→ WHAT TO DO
When the line containing "Click the Z button for Blizzard" appears in the data below, begin copying there and stop only after the line containing "Click the green".

○ ○ ○ ○ ○

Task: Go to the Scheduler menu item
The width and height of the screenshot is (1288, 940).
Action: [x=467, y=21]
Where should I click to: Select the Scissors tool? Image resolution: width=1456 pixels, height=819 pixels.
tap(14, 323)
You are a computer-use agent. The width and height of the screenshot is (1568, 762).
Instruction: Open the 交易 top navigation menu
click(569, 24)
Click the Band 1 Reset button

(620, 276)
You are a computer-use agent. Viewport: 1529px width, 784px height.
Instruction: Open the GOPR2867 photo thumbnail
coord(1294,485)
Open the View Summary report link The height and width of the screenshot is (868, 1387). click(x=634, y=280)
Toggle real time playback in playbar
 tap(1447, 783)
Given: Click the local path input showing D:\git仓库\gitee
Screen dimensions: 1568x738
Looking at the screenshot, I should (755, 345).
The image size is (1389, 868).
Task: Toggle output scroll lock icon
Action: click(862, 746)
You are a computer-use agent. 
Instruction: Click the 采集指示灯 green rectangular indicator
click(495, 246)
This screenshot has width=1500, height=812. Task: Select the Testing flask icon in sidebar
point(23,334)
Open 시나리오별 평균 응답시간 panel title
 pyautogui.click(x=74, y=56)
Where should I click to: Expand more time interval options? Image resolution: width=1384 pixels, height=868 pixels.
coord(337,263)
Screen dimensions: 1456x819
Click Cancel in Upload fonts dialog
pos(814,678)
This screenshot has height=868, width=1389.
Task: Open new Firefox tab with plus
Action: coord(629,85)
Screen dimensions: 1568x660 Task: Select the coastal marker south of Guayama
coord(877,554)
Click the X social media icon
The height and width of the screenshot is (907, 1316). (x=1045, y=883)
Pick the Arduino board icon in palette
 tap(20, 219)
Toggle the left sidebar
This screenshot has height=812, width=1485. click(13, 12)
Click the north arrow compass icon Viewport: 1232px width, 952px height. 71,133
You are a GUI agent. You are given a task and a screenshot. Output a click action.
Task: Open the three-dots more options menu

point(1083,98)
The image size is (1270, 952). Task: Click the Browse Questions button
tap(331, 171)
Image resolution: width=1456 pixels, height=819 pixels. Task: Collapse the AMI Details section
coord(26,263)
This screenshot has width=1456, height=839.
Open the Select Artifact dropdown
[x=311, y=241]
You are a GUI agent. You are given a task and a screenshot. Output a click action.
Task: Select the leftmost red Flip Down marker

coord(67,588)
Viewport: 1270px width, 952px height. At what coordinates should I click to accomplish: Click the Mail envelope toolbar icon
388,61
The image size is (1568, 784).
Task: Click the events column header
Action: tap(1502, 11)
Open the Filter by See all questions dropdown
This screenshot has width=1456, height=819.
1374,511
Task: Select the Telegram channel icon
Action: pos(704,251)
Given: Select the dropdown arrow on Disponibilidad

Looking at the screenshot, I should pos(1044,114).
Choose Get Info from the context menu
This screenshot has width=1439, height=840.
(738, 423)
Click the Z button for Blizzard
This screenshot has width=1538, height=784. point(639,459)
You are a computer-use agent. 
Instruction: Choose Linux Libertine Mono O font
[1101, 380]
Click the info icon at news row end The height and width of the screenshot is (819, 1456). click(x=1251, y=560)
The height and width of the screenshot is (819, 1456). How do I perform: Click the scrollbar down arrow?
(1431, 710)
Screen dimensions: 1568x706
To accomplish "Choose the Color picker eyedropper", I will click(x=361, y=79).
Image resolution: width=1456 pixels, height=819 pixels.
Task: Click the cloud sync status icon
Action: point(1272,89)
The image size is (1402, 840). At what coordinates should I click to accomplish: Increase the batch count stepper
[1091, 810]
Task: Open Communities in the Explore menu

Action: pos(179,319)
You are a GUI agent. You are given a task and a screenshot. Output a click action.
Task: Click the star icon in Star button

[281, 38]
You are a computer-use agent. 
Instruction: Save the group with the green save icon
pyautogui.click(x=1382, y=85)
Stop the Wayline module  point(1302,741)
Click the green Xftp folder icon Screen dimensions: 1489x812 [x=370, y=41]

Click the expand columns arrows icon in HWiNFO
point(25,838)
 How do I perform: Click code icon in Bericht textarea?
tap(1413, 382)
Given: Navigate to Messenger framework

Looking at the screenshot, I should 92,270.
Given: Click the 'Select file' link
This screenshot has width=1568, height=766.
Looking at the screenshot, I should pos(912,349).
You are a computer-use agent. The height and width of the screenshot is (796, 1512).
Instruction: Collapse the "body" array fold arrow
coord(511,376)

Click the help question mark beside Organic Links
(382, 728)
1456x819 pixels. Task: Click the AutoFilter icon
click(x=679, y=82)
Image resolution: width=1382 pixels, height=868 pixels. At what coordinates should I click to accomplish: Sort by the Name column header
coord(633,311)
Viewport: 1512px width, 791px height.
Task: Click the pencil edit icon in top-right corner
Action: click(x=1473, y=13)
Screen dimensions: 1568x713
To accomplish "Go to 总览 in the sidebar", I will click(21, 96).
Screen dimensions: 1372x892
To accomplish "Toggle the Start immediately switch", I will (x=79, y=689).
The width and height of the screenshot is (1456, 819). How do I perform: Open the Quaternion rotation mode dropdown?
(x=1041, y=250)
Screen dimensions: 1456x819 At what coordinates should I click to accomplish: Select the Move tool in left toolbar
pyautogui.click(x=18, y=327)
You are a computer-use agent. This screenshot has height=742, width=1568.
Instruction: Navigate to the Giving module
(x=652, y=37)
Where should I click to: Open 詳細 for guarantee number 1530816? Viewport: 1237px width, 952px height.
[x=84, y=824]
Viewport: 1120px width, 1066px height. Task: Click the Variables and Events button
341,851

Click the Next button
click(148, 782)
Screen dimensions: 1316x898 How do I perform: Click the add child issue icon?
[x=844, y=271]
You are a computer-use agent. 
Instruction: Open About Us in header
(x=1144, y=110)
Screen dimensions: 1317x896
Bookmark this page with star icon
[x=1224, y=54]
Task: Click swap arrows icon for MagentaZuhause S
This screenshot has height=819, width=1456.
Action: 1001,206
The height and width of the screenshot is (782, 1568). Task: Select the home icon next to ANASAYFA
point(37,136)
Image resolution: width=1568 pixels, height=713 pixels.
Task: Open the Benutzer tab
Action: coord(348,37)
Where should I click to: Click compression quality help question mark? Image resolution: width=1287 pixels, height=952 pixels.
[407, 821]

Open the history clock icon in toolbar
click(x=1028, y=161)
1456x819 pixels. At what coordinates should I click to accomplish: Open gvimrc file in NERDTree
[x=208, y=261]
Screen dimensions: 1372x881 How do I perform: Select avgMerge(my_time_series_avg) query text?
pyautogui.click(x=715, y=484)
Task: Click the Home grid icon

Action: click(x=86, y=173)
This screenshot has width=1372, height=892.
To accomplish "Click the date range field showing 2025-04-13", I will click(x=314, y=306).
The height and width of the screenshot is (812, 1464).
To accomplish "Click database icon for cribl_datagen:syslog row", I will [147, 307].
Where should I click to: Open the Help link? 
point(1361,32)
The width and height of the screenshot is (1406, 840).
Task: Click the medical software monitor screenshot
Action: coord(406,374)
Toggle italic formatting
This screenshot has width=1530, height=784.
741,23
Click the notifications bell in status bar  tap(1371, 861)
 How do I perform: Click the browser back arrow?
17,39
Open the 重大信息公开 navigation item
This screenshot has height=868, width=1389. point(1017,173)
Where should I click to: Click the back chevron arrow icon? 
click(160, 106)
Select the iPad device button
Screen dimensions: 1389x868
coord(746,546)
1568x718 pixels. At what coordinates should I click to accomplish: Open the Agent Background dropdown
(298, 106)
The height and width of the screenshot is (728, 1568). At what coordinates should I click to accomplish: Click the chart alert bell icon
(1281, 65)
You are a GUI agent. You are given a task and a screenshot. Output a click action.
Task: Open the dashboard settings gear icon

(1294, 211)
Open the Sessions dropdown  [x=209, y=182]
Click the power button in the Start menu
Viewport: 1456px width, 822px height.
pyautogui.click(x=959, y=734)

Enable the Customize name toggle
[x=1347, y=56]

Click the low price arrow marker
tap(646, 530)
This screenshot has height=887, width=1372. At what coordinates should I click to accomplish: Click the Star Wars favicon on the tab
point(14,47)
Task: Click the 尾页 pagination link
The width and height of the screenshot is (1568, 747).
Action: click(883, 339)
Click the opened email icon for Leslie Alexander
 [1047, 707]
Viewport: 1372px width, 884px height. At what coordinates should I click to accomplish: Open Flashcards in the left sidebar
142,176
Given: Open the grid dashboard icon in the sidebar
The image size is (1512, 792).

○ ○ ○ ○ ○

→ OUTPUT OF THE EXERCISE
Click the Z button for Blizzard
This screenshot has width=1538, height=784. point(639,459)
You are a computer-use agent. 
Instruction: Choose Linux Libertine Mono O font
[1101, 380]
Click the info icon at news row end The height and width of the screenshot is (819, 1456). click(x=1251, y=560)
The height and width of the screenshot is (819, 1456). How do I perform: Click the scrollbar down arrow?
(1431, 710)
Screen dimensions: 1568x706
To accomplish "Choose the Color picker eyedropper", I will click(x=361, y=79).
Image resolution: width=1456 pixels, height=819 pixels.
Task: Click the cloud sync status icon
Action: point(1272,89)
The image size is (1402, 840). At what coordinates should I click to accomplish: Increase the batch count stepper
[1091, 810]
Task: Open Communities in the Explore menu

Action: pos(179,319)
You are a GUI agent. You are given a task and a screenshot. Output a click action.
Task: Click the star icon in Star button

[281, 38]
You are a computer-use agent. 
Instruction: Save the group with the green save icon
pyautogui.click(x=1382, y=85)
Stop the Wayline module  point(1302,741)
Click the green Xftp folder icon Screen dimensions: 1489x812 [x=370, y=41]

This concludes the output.